⟨
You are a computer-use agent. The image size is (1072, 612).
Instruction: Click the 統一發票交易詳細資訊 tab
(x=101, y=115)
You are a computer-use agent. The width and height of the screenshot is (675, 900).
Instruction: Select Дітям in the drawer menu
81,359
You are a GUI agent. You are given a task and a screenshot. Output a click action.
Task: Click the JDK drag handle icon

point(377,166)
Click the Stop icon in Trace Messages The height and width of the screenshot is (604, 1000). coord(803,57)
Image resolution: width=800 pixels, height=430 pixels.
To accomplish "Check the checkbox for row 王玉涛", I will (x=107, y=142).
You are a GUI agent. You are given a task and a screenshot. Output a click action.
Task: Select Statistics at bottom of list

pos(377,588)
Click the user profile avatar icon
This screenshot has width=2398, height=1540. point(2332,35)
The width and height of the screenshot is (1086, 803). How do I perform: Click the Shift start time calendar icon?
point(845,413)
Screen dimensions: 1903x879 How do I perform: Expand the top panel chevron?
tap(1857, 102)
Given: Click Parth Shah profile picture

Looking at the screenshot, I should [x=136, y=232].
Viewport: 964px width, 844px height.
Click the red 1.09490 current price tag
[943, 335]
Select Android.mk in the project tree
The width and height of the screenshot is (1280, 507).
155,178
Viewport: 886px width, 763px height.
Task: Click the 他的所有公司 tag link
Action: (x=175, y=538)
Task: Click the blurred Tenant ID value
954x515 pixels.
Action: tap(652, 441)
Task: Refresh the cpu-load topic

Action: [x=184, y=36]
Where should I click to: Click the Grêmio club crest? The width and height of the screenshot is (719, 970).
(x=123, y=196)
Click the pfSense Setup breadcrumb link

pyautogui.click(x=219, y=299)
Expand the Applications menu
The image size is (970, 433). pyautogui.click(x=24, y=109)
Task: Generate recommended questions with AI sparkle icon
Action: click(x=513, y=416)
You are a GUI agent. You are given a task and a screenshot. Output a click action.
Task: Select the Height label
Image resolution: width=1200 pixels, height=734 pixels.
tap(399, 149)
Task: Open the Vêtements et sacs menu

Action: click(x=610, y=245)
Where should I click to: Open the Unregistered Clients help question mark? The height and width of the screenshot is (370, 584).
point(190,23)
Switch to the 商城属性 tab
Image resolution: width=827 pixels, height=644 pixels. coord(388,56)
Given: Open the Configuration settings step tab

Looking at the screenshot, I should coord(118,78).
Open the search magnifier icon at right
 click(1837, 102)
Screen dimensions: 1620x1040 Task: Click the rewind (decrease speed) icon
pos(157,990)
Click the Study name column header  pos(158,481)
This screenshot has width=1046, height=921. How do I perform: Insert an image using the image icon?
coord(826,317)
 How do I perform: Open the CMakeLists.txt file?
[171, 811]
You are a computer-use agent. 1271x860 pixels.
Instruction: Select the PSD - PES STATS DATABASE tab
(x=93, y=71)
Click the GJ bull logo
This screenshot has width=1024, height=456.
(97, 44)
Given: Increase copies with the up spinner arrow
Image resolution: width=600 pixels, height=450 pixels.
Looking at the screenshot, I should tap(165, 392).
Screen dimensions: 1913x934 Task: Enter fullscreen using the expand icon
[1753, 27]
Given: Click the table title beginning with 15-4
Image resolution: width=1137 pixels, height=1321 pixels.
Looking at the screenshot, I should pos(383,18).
⟩
## BRIEF
Given the data above, transcribe exactly the lines from the one containing "Open the search magnifier icon at right" down to the one containing "Given: Increase copies", and no others.

## OUTPUT BELOW
Open the search magnifier icon at right
 click(1837, 102)
Screen dimensions: 1620x1040 Task: Click the rewind (decrease speed) icon
pos(157,990)
Click the Study name column header  pos(158,481)
This screenshot has width=1046, height=921. How do I perform: Insert an image using the image icon?
coord(826,317)
 How do I perform: Open the CMakeLists.txt file?
[171, 811]
You are a computer-use agent. 1271x860 pixels.
Instruction: Select the PSD - PES STATS DATABASE tab
(x=93, y=71)
Click the GJ bull logo
This screenshot has width=1024, height=456.
(97, 44)
Given: Increase copies with the up spinner arrow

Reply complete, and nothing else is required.